Click-target material
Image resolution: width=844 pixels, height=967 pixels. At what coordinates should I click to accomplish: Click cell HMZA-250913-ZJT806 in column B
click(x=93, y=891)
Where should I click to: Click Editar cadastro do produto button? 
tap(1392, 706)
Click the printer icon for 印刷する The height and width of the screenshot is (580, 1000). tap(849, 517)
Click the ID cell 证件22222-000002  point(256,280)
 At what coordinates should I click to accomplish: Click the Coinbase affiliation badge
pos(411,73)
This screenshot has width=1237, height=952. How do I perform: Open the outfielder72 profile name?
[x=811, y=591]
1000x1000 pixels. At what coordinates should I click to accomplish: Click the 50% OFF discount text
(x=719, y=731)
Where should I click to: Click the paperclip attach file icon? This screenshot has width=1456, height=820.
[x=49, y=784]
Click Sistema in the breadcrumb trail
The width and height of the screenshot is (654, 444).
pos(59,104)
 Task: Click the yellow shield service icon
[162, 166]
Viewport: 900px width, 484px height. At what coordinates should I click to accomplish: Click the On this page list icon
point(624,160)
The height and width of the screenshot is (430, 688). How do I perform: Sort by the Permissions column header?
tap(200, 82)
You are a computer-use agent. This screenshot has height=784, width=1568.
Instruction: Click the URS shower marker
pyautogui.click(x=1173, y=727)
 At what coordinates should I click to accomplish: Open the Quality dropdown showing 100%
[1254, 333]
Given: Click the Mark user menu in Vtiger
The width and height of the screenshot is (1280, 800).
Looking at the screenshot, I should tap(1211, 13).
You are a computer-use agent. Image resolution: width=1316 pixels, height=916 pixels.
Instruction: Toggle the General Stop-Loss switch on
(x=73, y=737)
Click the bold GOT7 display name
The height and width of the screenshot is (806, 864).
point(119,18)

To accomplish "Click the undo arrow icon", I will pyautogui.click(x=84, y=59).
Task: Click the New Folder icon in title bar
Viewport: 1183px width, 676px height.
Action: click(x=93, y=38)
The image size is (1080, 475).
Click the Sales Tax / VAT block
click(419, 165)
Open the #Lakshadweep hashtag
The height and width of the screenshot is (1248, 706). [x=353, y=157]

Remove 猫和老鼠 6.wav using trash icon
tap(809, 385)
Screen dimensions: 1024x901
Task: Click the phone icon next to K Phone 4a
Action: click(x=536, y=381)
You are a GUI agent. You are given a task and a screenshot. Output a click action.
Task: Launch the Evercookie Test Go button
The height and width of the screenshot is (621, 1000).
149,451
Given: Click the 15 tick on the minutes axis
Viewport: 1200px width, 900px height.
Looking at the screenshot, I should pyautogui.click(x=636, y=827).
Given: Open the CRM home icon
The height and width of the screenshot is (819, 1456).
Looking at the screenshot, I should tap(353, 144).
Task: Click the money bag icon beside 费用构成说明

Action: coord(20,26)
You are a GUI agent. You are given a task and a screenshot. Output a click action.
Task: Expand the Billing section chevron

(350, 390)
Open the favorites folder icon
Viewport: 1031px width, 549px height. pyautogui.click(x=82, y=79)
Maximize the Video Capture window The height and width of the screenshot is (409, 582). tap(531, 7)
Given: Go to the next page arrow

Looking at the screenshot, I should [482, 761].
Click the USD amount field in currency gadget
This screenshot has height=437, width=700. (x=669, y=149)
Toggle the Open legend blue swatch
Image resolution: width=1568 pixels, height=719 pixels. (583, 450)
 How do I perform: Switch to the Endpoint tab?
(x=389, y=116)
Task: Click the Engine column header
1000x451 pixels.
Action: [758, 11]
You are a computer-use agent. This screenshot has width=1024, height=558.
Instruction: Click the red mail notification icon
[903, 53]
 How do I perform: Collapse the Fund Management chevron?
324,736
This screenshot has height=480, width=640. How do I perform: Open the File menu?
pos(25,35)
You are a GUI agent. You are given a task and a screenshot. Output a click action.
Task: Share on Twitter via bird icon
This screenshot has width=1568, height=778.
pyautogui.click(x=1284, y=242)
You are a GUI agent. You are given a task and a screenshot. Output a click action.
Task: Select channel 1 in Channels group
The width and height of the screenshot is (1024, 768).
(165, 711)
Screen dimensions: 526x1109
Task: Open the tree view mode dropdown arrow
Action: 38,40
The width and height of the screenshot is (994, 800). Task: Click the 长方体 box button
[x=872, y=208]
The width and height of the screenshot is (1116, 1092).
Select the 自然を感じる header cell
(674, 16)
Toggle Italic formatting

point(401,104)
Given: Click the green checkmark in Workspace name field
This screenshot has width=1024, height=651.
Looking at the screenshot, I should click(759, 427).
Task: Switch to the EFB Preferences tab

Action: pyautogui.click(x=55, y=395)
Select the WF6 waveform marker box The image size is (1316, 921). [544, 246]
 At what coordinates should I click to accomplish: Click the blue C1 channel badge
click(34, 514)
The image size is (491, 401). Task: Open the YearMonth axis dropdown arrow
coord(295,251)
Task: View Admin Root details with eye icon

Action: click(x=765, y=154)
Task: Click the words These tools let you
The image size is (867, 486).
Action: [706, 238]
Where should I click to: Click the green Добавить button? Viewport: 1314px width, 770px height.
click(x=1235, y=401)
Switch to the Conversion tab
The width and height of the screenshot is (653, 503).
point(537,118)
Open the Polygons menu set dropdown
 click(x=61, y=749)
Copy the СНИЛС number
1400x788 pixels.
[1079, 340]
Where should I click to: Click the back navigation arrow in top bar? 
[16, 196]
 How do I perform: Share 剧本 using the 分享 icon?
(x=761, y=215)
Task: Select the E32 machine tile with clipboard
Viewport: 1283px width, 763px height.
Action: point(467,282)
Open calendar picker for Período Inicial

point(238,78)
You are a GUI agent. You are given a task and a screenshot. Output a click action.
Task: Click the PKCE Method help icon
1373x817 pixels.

• [Problem description] Could you swap each "printer" in the material above for "print" and give back all of the material, with nothing else changed?

• [Solution below]
Image resolution: width=844 pixels, height=967 pixels. At what coordinates should I click to accomplish: Click cell HMZA-250913-ZJT806 in column B
click(x=93, y=891)
Where should I click to: Click Editar cadastro do produto button? 
tap(1392, 706)
Click the print icon for 印刷する The height and width of the screenshot is (580, 1000). tap(849, 517)
Click the ID cell 证件22222-000002  point(256,280)
 At what coordinates should I click to accomplish: Click the Coinbase affiliation badge
pos(411,73)
This screenshot has width=1237, height=952. How do I perform: Open the outfielder72 profile name?
[x=811, y=591]
1000x1000 pixels. At what coordinates should I click to accomplish: Click the 50% OFF discount text
(x=719, y=731)
Where should I click to: Click the paperclip attach file icon? This screenshot has width=1456, height=820.
[x=49, y=784]
Click Sistema in the breadcrumb trail
The width and height of the screenshot is (654, 444).
pos(59,104)
 Task: Click the yellow shield service icon
[162, 166]
Viewport: 900px width, 484px height. At what coordinates should I click to accomplish: Click the On this page list icon
point(624,160)
The height and width of the screenshot is (430, 688). How do I perform: Sort by the Permissions column header?
tap(200, 82)
You are a computer-use agent. This screenshot has height=784, width=1568.
Instruction: Click the URS shower marker
pyautogui.click(x=1173, y=727)
 At what coordinates should I click to accomplish: Open the Quality dropdown showing 100%
[1254, 333]
Given: Click the Mark user menu in Vtiger
The width and height of the screenshot is (1280, 800).
Looking at the screenshot, I should tap(1211, 13).
You are a computer-use agent. Image resolution: width=1316 pixels, height=916 pixels.
Instruction: Toggle the General Stop-Loss switch on
(x=73, y=737)
Click the bold GOT7 display name
The height and width of the screenshot is (806, 864).
point(119,18)

To accomplish "Click the undo arrow icon", I will pyautogui.click(x=84, y=59).
Task: Click the New Folder icon in title bar
Viewport: 1183px width, 676px height.
Action: click(x=93, y=38)
The image size is (1080, 475).
Click the Sales Tax / VAT block
click(419, 165)
Open the #Lakshadweep hashtag
The height and width of the screenshot is (1248, 706). [x=353, y=157]

Remove 猫和老鼠 6.wav using trash icon
tap(809, 385)
Screen dimensions: 1024x901
Task: Click the phone icon next to K Phone 4a
Action: click(x=536, y=381)
You are a GUI agent. You are given a task and a screenshot. Output a click action.
Task: Launch the Evercookie Test Go button
The height and width of the screenshot is (621, 1000).
149,451
Given: Click the 15 tick on the minutes axis
Viewport: 1200px width, 900px height.
Looking at the screenshot, I should pyautogui.click(x=636, y=827).
Given: Open the CRM home icon
The height and width of the screenshot is (819, 1456).
Looking at the screenshot, I should tap(353, 144).
Task: Click the money bag icon beside 费用构成说明

Action: coord(20,26)
You are a GUI agent. You are given a task and a screenshot. Output a click action.
Task: Expand the Billing section chevron

(350, 390)
Open the favorites folder icon
Viewport: 1031px width, 549px height. pyautogui.click(x=82, y=79)
Maximize the Video Capture window The height and width of the screenshot is (409, 582). tap(531, 7)
Given: Go to the next page arrow

Looking at the screenshot, I should [482, 761].
Click the USD amount field in currency gadget
This screenshot has height=437, width=700. (x=669, y=149)
Toggle the Open legend blue swatch
Image resolution: width=1568 pixels, height=719 pixels. (583, 450)
 How do I perform: Switch to the Endpoint tab?
(x=389, y=116)
Task: Click the Engine column header
1000x451 pixels.
Action: [758, 11]
You are a computer-use agent. This screenshot has width=1024, height=558.
Instruction: Click the red mail notification icon
[903, 53]
 How do I perform: Collapse the Fund Management chevron?
324,736
This screenshot has height=480, width=640. How do I perform: Open the File menu?
pos(25,35)
You are a GUI agent. You are given a task and a screenshot. Output a click action.
Task: Share on Twitter via bird icon
This screenshot has width=1568, height=778.
pyautogui.click(x=1284, y=242)
You are a GUI agent. You are given a task and a screenshot. Output a click action.
Task: Select channel 1 in Channels group
The width and height of the screenshot is (1024, 768).
(165, 711)
Screen dimensions: 526x1109
Task: Open the tree view mode dropdown arrow
Action: 38,40
The width and height of the screenshot is (994, 800). Task: Click the 长方体 box button
[x=872, y=208]
The width and height of the screenshot is (1116, 1092).
Select the 自然を感じる header cell
(674, 16)
Toggle Italic formatting

point(401,104)
Given: Click the green checkmark in Workspace name field
This screenshot has width=1024, height=651.
Looking at the screenshot, I should click(759, 427).
Task: Switch to the EFB Preferences tab

Action: pyautogui.click(x=55, y=395)
Select the WF6 waveform marker box The image size is (1316, 921). [544, 246]
 At what coordinates should I click to accomplish: Click the blue C1 channel badge
click(34, 514)
The image size is (491, 401). Task: Open the YearMonth axis dropdown arrow
coord(295,251)
Task: View Admin Root details with eye icon

Action: click(x=765, y=154)
Task: Click the words These tools let you
The image size is (867, 486).
Action: [706, 238]
Where should I click to: Click the green Добавить button? Viewport: 1314px width, 770px height.
click(x=1235, y=401)
Switch to the Conversion tab
The width and height of the screenshot is (653, 503).
point(537,118)
Open the Polygons menu set dropdown
 click(x=61, y=749)
Copy the СНИЛС number
1400x788 pixels.
[1079, 340]
Where should I click to: Click the back navigation arrow in top bar? 
[16, 196]
 How do I perform: Share 剧本 using the 分享 icon?
(x=761, y=215)
Task: Select the E32 machine tile with clipboard
Viewport: 1283px width, 763px height.
Action: point(467,282)
Open calendar picker for Período Inicial

point(238,78)
You are a GUI agent. You are given a task and a screenshot. Output a click action.
Task: Click the PKCE Method help icon
1373x817 pixels.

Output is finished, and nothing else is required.